Le départ, la mort reviennent dans plusieurs chansons…

Je n’ai pas la force de croire au néant. Mettre de l’énergie pour croire au néant, c’est trop stupide, je n’en ai pas envie. C’est une activité tellement agressive… Je suis quelqu’un qui croit, par nature, à quelque chose, qui croit que l’on va quelque part après la vie.

C’est aussi un album qui chante beaucoup l’amour, comme dans Le grand amour

J’aime l’amour sous toutes ses formes. J’aime aussi qu’on tisse des liens avec les choses, avec les gens, les sentiments, les situations, les domiciles, les paysages… Je voudrais qu’on tisse des liens, c’est ça que dit cette chanson. Et puis parfois, il nous arrive un grand amour. Là c’est pour les veinards, c’est précieux, même si ça ne dure pas toujours toute la vie. Parfois, il arrive qu’on ait la sensation de ce grand amour, et non, mais c’est bien quand même, rien que la sensation même si ça dure deux semaines. Oui, j’ai eu cette chance. Je crois que de plus en plus de gens ont compris aujourd’hui que c’était prioritaire.

Vous êtes romantique ?

Très romantique, je suis italienne. Plus que romantique même, je suis romanesque.

La chanson Le secret, est comme un petit film qui s’attache aux secrets de famille…

Un secret, c’est comme si tu mettais sur une table en bois bien cirée une très belle nappe et que tu devais passer la main sur cette nappe. Mais imaginons qu’il y ait, à un endroit, tu ne sais pas où, une aiguille. Eh bien, le secret c’est l’aiguille. Et tu ne passes pas la main de la même manière car tu as peur de te prendre l’aiguille. Ça influe sur tout, ça prend une place beaucoup plus importante. Si tu ne la mets pas l’aiguille au grand jour, tu la crains fortement, comme un monstre au fond de l’eau. Quand tu le remontes, tu peux t’apercevoir que c’était finalement un sac en plastique. Il fallait le faire remonter à la surface. En même temps, c’est beau d’avoir un secret caché. Mon père me disait : Quand tu as un secret, ne le redis même pas à toi-même. Moi, je garde les secrets.

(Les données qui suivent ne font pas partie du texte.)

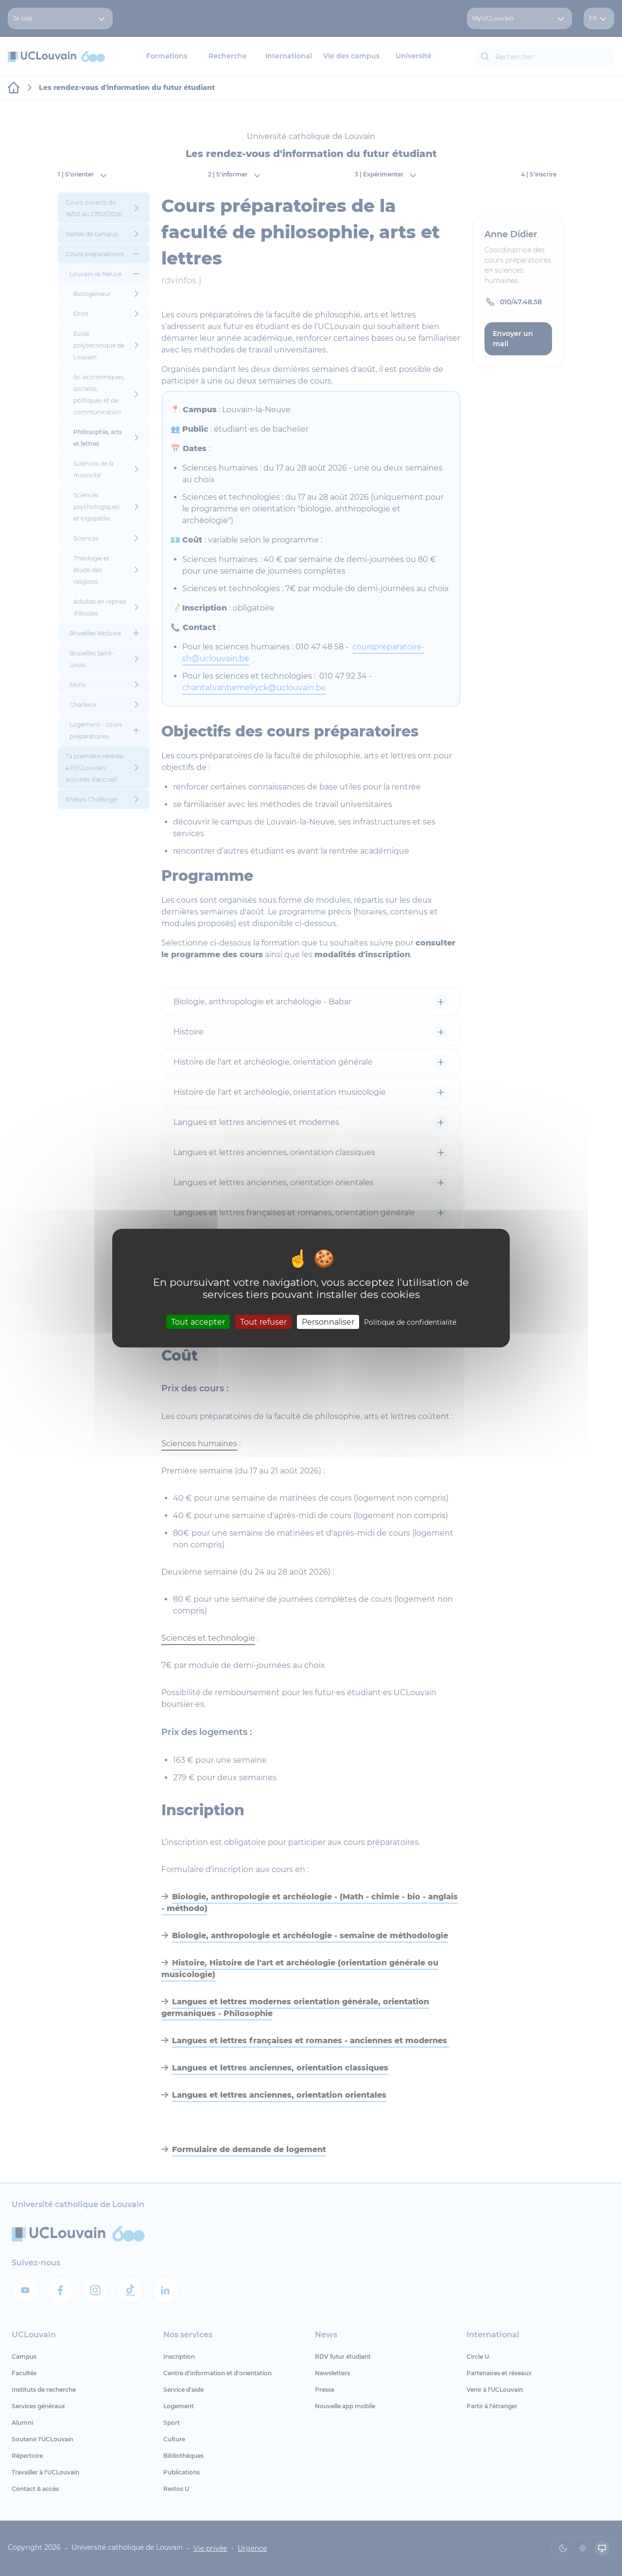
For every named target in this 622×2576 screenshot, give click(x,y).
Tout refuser (263, 1322)
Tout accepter (198, 1322)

Vos albums ne se ressemblent-ils pas un peu ?

Au fil du temps, j’ai l’impression de proposer toujours la même chose et je me rends compte que j’en suis satisfaite ! Même si j’écoute de tout et que j’admire les gens audacieux qui m’emportent ailleurs. Mais pour moi-même, je fais toujours des petits objets, des chansons, qui, au fond, me consolent moi-même. Et viennent résoudre quelque chose de mystérieux chez moi.